The Autonomic Insignia of Distinction (Insígnia Autonómica de Distinção) is the third highest honor awarded by the Regional Government of Madeira, which “aims to distinguish, in life or posthumously, citizens, communities or institutions that stand out for personal or institutional merits, acts, acts services rendered to the Region ”.

The insignia were established through Regional Legislative Decree n. 21/2003/M of 13 August and regulated by Regional Regulatory Decree n. 9/2004/M of 12 April.
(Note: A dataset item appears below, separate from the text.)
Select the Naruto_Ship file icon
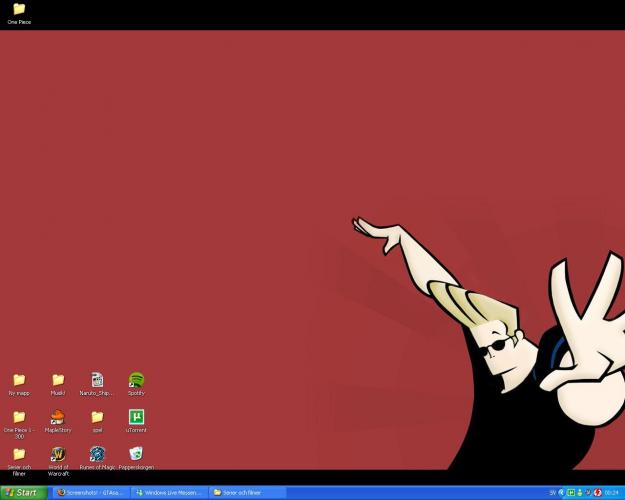tap(97, 380)
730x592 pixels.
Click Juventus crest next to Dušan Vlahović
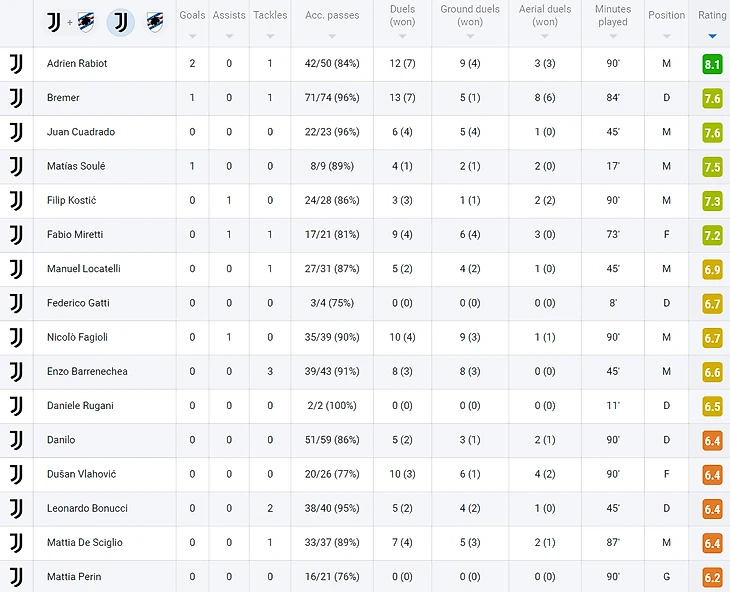pos(16,474)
Its attribution is decided by deliberation of the Council of the Regional Government, after receiving proposals of any member of the Regional Government or of any member of the Regional Legislative Assembly.

== Purpose ==
According to Article 5 of Regional Legislative Decree no. 21/2003/M, the Autonomic Insignia of Valour is to be bestowed to those who:

- Value, honor and dignify the Region at home or abroad, or contribute to it;
- Contribute to the expansion of Madeiran culture or to the knowledge of Madeira and its history and values;
- Contribute to strengthening the affective, cultural and economic ties between all resident and absent Madeira;
- Distinguishe themselves by their dedication to the regional literary, scientific, artistic or sporting cause;
- Are distinguished by their dedication to the cause and services rendered for education and teaching, including communications at national or international congresses or symposia, or similar activities.

== Awarding ==
The insignia is usually award on the first of July, Madeira's regional holiday.